Nissan recently announced its goal of being carbon neutral by 2050 and plans to electrify 100% of its new vehicles offered by the early 2030s. Nissan Leaf all-electric will reach 500,000 units in sales in 2020, a car which the company has been producing since 2010.

The investment in electric vehicles and EV components seems to be on track. California-based investment firm Wedbush believes EV shares could rise as much as 50% this year, stressing that there is room for more than just Tesla. And in 2020, market research firm Fortune Business Insights valued the EV industry at about $ 250 billion.

EV components and materials are also set to win. Goldman Sachs, in a February note, highlighted six EV battery specialists with significant growth potential.

“There is a business imperative”

For Mario Greco, CEO of Zurich Insurance and a founding member of CNBC’s ESG Board, there is really no choice but to pursue ESG solutions to climate change.

“There is a business imperative,” Greco told CNBC. “The most important thing is to work on prevention. Insuring climate risk again is expensive and will become more expensive.”

Zurich Insurance has set new climate targets for its investments and operations as it seeks to become a zero-emission net business by 2050.

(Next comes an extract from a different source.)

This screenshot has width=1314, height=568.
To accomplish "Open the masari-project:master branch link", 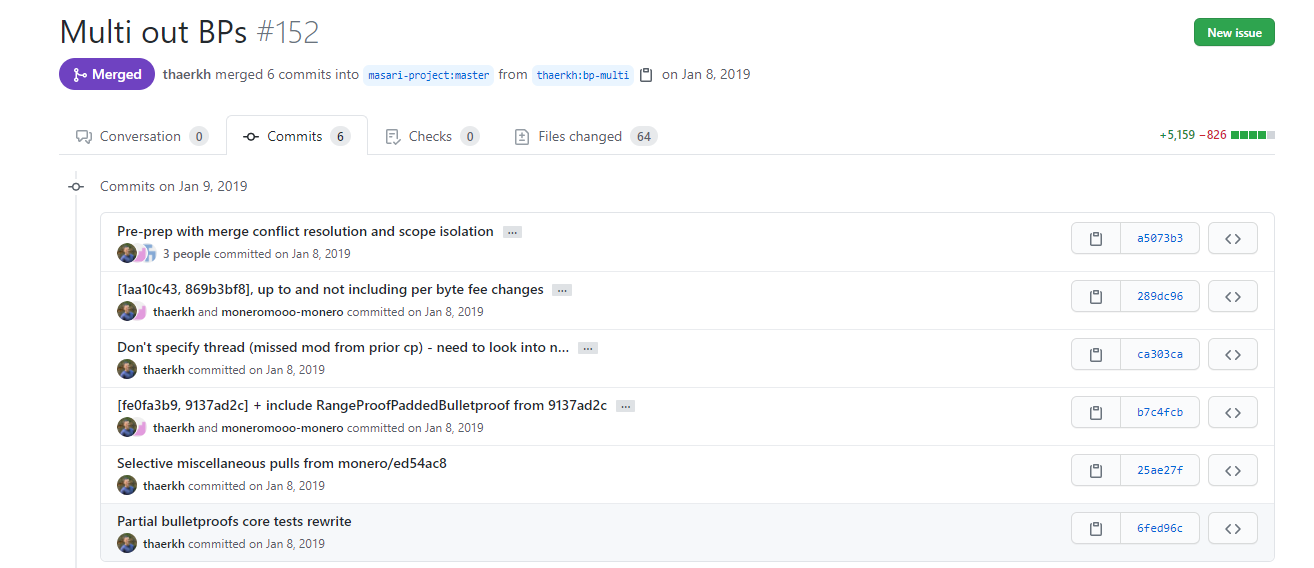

“We need to transform the industrial sector and transform our societies,” said the CEO. “Insurance can also support this transformation – what insurance cannot do is pay only for the damage of climate change. But the transformation of the industrial sectors and the transformation of the way we live today is something we will live and make happy to continue to push forward. “

Insurance against climate risk will be a major challenge as weather events become more extreme; what is needed in this context is “working to prevent and work to transform these risks into different business models,” Greco said.

But none of this means that fossil fuels will soon be gone; in fact, the demand for fossil fuels will increase significantly in the coming years, as urban populations continue to explode.

To counter this, Greco said: “I think we need to incorporate the cost of carbon into the pricing mechanism – today prices do not affect the final price of any good we buy. We must fully incorporate this, which will accelerate and facilitate the transformation of the oil industries. “

“CNBC’s Sam Shead contributed to this report.”